Samedi matin, au volant de mon destrier, encore dans les vapeurs de la magnifique soirée du Goth de House, je me demandais sous quel angle j’allais attaquer le compte rendu. Bercé par la voix grave, sourde, rocheuse de Jean Claude Ameisen (sur les épaules de Darwin), j’avais le souvenir de quelques magnifiques et vieux flacons, du sourire de Mélanie Pfister et du Tee-shirt brassicole de JeanDa. Quand, comme une évidence, le conteur poétique de France inter me donna les clés. Sur les épaules de Darwin, sur les épaules des géants et voir plus loin, voire à travers le temps. Le croissant fertile du moyen Orient est le berceau de toutes les agricultures. Kalam (le pays) en Sumérien, Mésopotamie pour les Grecs, est aussi le berceau de l’écriture et de la bière.

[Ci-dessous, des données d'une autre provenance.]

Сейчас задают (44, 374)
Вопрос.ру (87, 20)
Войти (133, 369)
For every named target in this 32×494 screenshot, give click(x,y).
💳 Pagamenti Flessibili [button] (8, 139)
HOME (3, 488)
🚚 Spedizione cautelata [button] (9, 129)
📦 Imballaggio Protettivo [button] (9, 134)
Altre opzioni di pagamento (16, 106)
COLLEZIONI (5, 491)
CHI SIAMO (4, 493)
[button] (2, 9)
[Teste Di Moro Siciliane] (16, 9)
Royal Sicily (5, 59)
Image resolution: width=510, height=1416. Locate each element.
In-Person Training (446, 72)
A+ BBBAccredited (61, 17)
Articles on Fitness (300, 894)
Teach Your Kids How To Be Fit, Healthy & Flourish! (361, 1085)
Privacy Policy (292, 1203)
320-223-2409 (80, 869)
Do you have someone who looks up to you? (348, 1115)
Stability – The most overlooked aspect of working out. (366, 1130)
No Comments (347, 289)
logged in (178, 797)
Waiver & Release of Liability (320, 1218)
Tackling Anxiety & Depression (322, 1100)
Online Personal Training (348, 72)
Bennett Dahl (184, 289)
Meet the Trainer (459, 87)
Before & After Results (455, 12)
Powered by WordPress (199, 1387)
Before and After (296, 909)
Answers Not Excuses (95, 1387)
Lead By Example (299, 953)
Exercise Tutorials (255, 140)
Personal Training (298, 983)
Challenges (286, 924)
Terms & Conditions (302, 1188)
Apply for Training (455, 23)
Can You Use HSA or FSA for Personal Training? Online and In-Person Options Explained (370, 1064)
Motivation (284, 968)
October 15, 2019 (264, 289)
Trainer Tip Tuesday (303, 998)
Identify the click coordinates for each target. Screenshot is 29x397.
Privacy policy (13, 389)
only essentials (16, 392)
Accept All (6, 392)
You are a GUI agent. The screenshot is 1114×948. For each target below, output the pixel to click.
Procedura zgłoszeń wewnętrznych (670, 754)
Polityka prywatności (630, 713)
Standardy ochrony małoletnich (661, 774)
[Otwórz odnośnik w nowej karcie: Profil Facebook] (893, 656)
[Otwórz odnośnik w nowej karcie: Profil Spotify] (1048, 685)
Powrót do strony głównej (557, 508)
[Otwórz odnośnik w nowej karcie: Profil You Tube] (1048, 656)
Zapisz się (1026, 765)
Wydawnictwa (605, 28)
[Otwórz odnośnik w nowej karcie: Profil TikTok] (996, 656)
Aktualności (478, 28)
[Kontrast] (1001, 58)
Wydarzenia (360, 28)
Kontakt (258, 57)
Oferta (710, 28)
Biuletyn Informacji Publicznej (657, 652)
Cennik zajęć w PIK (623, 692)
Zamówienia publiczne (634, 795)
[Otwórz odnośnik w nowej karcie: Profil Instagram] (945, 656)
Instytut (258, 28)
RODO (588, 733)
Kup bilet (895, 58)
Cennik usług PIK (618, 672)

Les premières traces de culture de céréales datent de 12.000 ans. Au confins de Sumer, des archéologues ont découvert des tablettes de plus de 6.000 ans relatant la fabrication de la bière, que l’on buvait à la paille à Sumer. A cette époque, le brassage de la bière était une activité domestique, comme faire son pain. D’ailleurs, la bière a longtemps été considérée comme du « pain liquide » (Sikaru), une source d’énergie et d’hydratation sûre, qui se conserve plus longtemps que le pain. Comme la plupart des tâches domestiques, la responsabilité du brassage incombait aux femmes. Les tavernières étaient des femmes protégées par la loi des dieux. Ninkasi, la divinité de la bière dans la culture sumérienne, est une femme. L’hymne à la déesse Ninkasi est en fait, la recette de la bière de Sumer. La traduction de l’hymne a servi à une expérience de brassage qui a été effectuée par des archéologues de l’Université de Munich avec des experts de la bière. L’objectif était de reconstruire l’ancien processus de brassage en utilisant la pression à froid pour fabriquer un breuvage d’orge et d’amidonnier, puisque le houblon n’était pas encore utilisé à cette époque. Ce breuvage a été dégusté à la paille, comme à Sumer. Ceux qui ont eu la chance de déguster cette bière Ninkasi diront qu’elle avait un goût de cidre, sans amertume, elle était merveilleusement sucrée et parfumée, on percevait des arômes de datte et d’orge grillé. Jeanda avait-il raison, la bière est donc la plus vieille boisson du monde ?  Peut-être pas, les première traces de vin datent de 8.000 ans, toujours dans le berceau fertile de Sumer. Ce qui est sûr, c’est que l’alcool est le plus ancien compagnon de l’homme, après la femme, bien entendu. La première bacchante apparue dans le monde est « la Vénus de Laussel« , sculptée à l’entrée d’une grotte du Périgord il y a trente mille ans, pas très loin du futur cognac ! Cocorico, l’alcool est français et c’est encore une femme qui est aux commandes.

Vin de femme
Vin de femme

De tout temps, elles ont toujours eu la main sur notre trésor, avant que la méfiance s’installe dans la culture populaire, où l’on s’est employé à les représenter soit comme des femmes tentatrices, prêtes aux pires bassesses pour faire boire les pauvres hommes, soit comme des êtres fourbes qui concoctaient des mixtures dangereuses. Des sorcières, de la magie noire, l’œuvre du diable. Le bûcher a vu périr bon nombre de femmes qui s’obstinaient à brasser et vinifier. Aujourd’hui, on préfère la bière houblonnée industrielle ou les vins de chimiste, fait par des hommes honnêtes mais pas très divin. Voilà ce que Rage aurait pu répondre au Doc quand il a posé sa question sur les vins de femme à Mélanie. Mais non, avec son allure de chanteur pour femmes finissantes, à qui il chante mi colaçone avec la voix bandonéonée d’un argentin d’Ostwald, il a simplement dit, avec l’imagination d’une bourriche d’huitre guatémaltèque, sa verve légendaire et son argumentation nihiliste : « c’est une question à la con« .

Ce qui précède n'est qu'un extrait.